Gobierno en la sombra de Isabel de Farnesio
Isabel, entretanto, a medida que la conocida melancolía del rey iba degenerando en locura, adquiría cada vez mayor poder, hasta que fue únicamente ella quien dirigió el gobierno. Y lo hizo resuelta pero discretamente. De puertas adentro secundó a su esposo en las extravagancias más descabelladas, aun cuando hubo de cambiar sus propios hábitos. Frente a los demás —sus súbditos incluidos cortesanos y ministros, extranjeros, sus familiares— mantuvo siempre la finta de normalidad que correspondía a dos monarcas al frente de un Estado, disimulando el desequilibrio del rey y, en lo posible, procurando aparecer neutral. Lo cierto es que cuando en enero de 1724 Felipe decidió abdicar en favor de su hijo Luis, ella no pudo disuadirlo a pesar de su dominio. Pero aun este suceso contrario a sus designios acabaría por serle favorable y a muy corto plazo, ya que Luis I falleció ese mismo año y Felipe, a pesar de su negativa, fue prácticamente obligado por ella a ocupar de nuevo el trono, y de este modo Isabel continuó reinando, de hecho, hasta la muerte de su marido, veinte años después. Para entonces había visto ya cristalizarse la mayoría de sus sueños.
Tratados para favorecer a los hijos de Isabel de Farnesio
En 1725 se firmó el Tratado de Viena, gestionado por Ripperdá, que confirmaba la investidura de su primogénito Carlos —nacido en 1716— para los títulos de los ducados italianos de Parma y Plasencia, primer resultado positivo de su política revisionista. Y aunque Francia, Inglaterra, Holanda y Prusia, respetando el Tratado de Utrecht, firman aquel mismo año en Hannover un pacto de oposición, acabarían reconociendo, mediante el Tratado de Sevilla de 1729, el derecho de su hijo.

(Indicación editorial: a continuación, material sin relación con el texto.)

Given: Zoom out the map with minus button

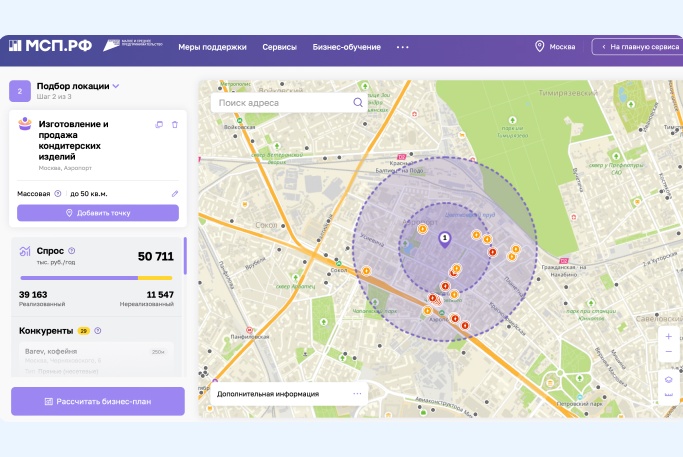Looking at the screenshot, I should (668, 353).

Dos años más tarde también el emperador acepta la política española y Carlos toma posesión de sus ducados. Pronto, la intervención en la guerra de Sucesión de Polonia le permitió a éste ocupar el trono de Nápoles (1734). Asimismo, la incursión en la contienda sucesoria austríaca (1740-1748) devolvería los ducados italianos a su dominio, en virtud del Acuerdo de Aquisgrán, por el que su segundo hijo, Felipe (1720), tomaba posesión de los mismos.
Sus otros hijos, excepto Francisco (1717), que falleció al poco de nacer, disfrutaron igualmente de otros tronos: María Ana Victoria (1718) fue reina de Portugal; María Teresa (1726), casada con el delfín Luis, lo fue de Francia; Luis Antonio (1727) fue arzobispo de Toledo y primado de España, y únicamente la menor de sus hijas, María Antonia, moriría soltera (1729-1785).